For the principles behind those decisions, the action passed by the council says "Management of the urban growth boundary is a complex undertaking that involves extensive analysis, public input, and a balancing of many factors. Urban growth management decisions have profound impacts not just on land at the boundary, but on communities within the boundary and on farms and other rural lands outside the boundary.
"For these reasons, the Legislature should establish the process and policy framework for local land use decisions and should support the authority of local governments, including Metro, to make specific decisions on local land use matters," the principles statement says.
Neither paragraph lays out a specific response for Metro on the bill, which has yet to be formally introduced.
"We will draft up and circulate a letter expressing our support for our past UGB decision, our shared frustration with how long the process is taking, our interest in maintaining state and local decisionmaking roles as they are and our interest and support for pursuing legislative changes that could shorten the administrative and judicial timeframes for land use decisions," Metro Council President Tom Hughes said at Thursday's council meeting. "When a bill gets introduced, staff will seek out the council's position on that legislation."

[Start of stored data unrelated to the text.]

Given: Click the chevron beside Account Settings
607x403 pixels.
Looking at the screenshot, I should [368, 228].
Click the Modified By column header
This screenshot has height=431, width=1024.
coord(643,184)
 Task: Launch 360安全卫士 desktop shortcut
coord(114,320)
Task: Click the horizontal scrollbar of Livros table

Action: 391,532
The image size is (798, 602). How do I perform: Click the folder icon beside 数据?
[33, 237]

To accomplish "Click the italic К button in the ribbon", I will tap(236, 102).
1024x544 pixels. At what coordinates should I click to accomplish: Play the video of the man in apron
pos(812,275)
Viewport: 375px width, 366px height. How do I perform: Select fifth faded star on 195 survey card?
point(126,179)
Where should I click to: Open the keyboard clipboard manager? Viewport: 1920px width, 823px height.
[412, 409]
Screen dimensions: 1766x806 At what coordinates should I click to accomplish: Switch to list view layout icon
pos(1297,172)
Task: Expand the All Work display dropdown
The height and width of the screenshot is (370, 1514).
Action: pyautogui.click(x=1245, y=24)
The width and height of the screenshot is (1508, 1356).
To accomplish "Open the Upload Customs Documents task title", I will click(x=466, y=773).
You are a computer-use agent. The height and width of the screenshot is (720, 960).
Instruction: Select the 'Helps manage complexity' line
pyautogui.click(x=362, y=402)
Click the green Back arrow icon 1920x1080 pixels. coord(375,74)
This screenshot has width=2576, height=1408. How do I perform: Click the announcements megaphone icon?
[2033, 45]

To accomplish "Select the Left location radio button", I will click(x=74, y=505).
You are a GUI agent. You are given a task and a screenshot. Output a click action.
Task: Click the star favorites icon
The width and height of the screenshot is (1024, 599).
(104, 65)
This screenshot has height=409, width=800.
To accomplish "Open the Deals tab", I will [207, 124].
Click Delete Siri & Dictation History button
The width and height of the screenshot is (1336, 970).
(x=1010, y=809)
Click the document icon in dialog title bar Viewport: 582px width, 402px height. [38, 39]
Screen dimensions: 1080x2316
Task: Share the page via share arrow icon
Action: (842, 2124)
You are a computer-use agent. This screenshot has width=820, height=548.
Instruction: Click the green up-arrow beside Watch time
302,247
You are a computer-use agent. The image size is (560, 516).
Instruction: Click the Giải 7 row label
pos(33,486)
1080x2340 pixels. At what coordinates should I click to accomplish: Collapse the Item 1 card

It was clear in Thursday morning's hearing that conversations are ongoing in Salem on how to get the UGB out of its legal quagmire.
Rep. Brian Clem., D-Salem, chairs the House Rural Communities Committee, and said he's been talking with Richard Whitman about the situation. Whitman is Gov. John Kitzhaber's natural resources policy director and is the former head of the Oregon Department of Land Conservation and Development.
"We're trying to find some way to disentangle, if possible, without setting bad precedent," Clem said. "We'll see if we can get something in the next few weeks."
The 2014 Legislature convenes Feb. 3 and is scheduled to adjourn by March 9.
Council's voices vary on UGB bill, but some agreement about legislative principles becomes clear (Jan. 15, 2014)
Council undecided in first briefing on expected UGB legislation (Jan. 10, 2014)
State commission unanimously approves UGB expansion (June 14, 2012)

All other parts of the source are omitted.